またも、母親の厳しい一言を言い残して座を外す。

祖母は、まだ興味が薄れてません。

「どうしてしってるの?」

「川渕のクルミの根っこの下に、うじゃうじゃいっぱいいた。手に雑魚が触れ

ても逃げないで、固まっていた。」

「南京袋では駄目か?」

「それだと、ちっちゃい。直ぐ逃げられてしまう。」

「それで、蚊帳か?」

「うんだ」

「上の家のばっぱも誘って、見に行っても良いかなぁ?」

「ばっぱも川さ、へいるの?」

「いえ、ただ見てたいだけ。それに取れたら食べてみたいから」

それで、話は纏まった。

蔵から、8畳間に吊るされる蚊帳を持ち出してくれた。

それに、倉に置いてある味噌樽用の棒ベラも用立ててくれた。

「後で行くからな」と送り出された。

早速、悪ガキどもの作戦会議。

雑魚は上流に向かって逃げる習性を説く者もいる。

蚊帳を川底にしっかりと石で定着させ、クルミの根っこの遥か上流に

雑魚の逃げ場を確保し、一網打尽の体制ができ上がった。

海辺の漁師顔負けの発想です。定置網の仕組みです。

そこに雑魚が群がっているはずです。

いよいよ、ばっぱが用意してくれた

棒ベラが役立つ時です。

棒ベラをもって、崖のくぼみを突き、雑魚を追い出すのは

悪ガキ軍団の年少組。雑魚を下流に逃がしたら大変、責任重大です。

雑魚は上流に向かって逃げるものと、決めての網を打ってあります。

ガキ大将は指揮官。
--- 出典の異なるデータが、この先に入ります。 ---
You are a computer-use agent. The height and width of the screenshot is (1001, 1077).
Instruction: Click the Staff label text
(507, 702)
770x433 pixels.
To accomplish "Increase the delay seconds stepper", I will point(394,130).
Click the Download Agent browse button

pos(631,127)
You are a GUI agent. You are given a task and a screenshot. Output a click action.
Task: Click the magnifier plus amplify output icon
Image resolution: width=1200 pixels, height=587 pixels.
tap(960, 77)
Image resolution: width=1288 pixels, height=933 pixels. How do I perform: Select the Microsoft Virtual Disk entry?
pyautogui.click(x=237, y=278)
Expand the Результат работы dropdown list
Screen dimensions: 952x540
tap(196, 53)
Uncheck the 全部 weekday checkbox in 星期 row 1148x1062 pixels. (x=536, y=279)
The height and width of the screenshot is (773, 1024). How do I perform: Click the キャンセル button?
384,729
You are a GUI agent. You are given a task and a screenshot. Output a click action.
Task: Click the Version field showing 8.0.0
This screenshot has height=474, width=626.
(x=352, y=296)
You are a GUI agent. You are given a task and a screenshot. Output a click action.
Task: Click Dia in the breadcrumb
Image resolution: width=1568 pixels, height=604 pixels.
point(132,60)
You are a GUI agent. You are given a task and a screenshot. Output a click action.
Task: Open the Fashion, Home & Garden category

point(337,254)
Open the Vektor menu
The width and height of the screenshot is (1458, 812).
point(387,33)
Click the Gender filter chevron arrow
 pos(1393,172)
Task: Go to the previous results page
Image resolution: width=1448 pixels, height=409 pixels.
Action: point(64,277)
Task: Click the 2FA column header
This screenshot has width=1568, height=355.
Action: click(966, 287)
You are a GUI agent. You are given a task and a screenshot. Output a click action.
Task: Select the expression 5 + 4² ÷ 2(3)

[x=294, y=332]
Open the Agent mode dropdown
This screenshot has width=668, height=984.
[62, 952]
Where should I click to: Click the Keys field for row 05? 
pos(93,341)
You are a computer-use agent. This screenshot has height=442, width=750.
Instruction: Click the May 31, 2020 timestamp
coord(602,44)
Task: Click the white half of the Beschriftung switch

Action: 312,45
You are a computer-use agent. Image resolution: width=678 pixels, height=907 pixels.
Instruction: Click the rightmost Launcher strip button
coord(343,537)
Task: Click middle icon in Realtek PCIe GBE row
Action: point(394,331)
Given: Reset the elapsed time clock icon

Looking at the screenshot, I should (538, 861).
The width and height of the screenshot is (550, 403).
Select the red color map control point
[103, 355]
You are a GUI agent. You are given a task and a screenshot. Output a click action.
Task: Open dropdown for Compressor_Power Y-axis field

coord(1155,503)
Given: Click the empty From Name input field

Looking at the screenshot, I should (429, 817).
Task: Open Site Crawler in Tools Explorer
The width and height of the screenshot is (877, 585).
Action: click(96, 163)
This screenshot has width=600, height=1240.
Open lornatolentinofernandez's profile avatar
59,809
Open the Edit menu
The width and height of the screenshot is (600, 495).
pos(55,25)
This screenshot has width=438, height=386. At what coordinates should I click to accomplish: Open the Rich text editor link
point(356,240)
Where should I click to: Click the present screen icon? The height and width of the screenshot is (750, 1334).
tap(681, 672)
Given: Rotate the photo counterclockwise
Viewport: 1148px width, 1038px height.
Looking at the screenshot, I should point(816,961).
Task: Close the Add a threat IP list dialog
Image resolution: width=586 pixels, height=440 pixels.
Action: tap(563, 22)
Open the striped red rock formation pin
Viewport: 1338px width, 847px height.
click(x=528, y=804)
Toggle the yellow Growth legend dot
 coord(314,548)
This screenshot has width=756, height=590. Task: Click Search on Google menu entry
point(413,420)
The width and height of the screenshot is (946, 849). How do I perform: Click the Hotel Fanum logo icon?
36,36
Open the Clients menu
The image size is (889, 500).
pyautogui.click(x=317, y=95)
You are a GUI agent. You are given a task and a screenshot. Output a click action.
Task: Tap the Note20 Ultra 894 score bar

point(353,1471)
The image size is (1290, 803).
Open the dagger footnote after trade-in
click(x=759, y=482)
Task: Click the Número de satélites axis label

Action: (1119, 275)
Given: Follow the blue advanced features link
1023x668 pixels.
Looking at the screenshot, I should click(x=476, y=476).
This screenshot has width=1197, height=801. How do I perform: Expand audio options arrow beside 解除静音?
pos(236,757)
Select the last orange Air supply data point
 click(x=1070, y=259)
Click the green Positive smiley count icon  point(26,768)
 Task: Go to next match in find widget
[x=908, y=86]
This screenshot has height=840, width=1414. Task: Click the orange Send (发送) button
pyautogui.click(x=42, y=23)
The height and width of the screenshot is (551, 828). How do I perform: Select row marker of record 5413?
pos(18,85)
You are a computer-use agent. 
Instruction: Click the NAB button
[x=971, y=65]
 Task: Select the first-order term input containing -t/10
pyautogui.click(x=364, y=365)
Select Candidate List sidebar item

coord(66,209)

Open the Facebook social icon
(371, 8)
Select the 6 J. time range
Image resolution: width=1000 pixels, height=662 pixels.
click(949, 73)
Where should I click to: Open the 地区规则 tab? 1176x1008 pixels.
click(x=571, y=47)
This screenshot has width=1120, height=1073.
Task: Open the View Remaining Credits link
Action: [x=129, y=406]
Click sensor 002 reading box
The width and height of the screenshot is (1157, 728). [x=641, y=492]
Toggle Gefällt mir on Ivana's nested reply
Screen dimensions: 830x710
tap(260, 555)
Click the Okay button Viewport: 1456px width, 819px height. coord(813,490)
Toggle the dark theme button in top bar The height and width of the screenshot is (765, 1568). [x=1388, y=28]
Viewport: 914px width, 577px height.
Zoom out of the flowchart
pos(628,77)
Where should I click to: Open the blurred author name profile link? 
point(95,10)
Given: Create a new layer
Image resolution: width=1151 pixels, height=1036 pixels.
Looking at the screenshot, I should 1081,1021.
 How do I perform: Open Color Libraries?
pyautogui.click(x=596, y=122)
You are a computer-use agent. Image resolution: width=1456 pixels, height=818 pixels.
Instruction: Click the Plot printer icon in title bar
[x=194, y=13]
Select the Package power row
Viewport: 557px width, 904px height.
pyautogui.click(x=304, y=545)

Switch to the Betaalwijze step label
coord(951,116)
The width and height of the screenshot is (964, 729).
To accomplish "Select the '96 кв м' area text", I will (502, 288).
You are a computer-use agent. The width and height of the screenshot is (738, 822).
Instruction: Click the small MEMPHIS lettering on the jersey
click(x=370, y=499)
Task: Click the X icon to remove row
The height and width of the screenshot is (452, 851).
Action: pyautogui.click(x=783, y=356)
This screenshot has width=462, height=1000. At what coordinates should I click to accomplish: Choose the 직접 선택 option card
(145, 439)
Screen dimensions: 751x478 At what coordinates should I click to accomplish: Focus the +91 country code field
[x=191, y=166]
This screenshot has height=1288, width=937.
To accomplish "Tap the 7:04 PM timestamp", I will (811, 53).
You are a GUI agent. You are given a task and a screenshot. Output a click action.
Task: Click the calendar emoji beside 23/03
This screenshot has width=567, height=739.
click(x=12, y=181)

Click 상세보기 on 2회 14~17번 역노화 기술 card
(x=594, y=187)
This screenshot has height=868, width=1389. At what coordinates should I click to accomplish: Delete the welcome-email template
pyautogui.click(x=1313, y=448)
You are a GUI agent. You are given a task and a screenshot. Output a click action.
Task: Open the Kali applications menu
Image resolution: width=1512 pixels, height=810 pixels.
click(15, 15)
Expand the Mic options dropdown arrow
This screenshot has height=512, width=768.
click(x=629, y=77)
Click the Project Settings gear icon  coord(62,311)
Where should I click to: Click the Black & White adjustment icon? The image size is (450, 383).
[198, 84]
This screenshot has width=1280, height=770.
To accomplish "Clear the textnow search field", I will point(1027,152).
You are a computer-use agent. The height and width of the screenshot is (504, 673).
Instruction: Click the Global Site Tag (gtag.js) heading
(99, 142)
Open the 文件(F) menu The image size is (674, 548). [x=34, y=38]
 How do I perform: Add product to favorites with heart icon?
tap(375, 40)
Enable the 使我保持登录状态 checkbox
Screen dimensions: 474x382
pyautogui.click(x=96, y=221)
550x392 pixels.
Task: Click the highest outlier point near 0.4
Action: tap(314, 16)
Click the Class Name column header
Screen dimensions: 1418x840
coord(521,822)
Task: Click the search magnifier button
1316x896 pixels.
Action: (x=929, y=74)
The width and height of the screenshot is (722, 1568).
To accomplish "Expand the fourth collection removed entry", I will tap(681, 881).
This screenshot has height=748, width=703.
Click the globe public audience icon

最低でも20匹が取れる胸算用。

蚊帳の網は直ぐには、引き揚げない。

まだ、網に入らないで、ウロチョロしているものもいるかも。

暫くして、濁り水が納まり頃を見計らって、網の領域を狭めて行きます。

「いたいた!」大きな歓声が上がります。

雑魚と言ってましたが、しっかりした名前があるはずです。

体長20cmで、ヒレの部分に赤みを帯びてます。

大漁です。

ばっぱも,上の家のばっぱを誘って、見学に来てます。

見ているだけでありません、ガキどもと一緒にワイワイ大はしゃぎ。

近所の桑畑から桑の枝を折ってきて、焼き魚の串づくり。

悪ガキどもは枯れ木を集めて、焚火の用意。

使った蚊帳は河原に広げて、天日干し。元の緑色のままんま。

「魚のはらわた取る?」 文房具屋で買って持ち歩いているナイフをだす。

「秋刀魚だってはらわた取らずに焼いて食ってるから、入らないよ。」

こっちのばっぱとあっちのばっぱと悪ガキの会話が行き交う。

「こんなに、いっぺい取れるんだったら、塩持ってくるんだったなや。」

ばっぱ同士の会話です。

この二人のばっぱは集落の漫才コンビ。盆踊り大会では評判の二人です。

桑の枝に刺さった魚は、全員に2本ずつゆき渡った。

焼け焦がさないように、何べんも魚の刺したを返します。

自分のものの自己管理が徹底されてる。

焼き具合と、食べごろはばっぱが教えてくれる。

今流に云えば、異世代交流です。

遠い昔の在りし日の懐かしい、夏の日の思い出です。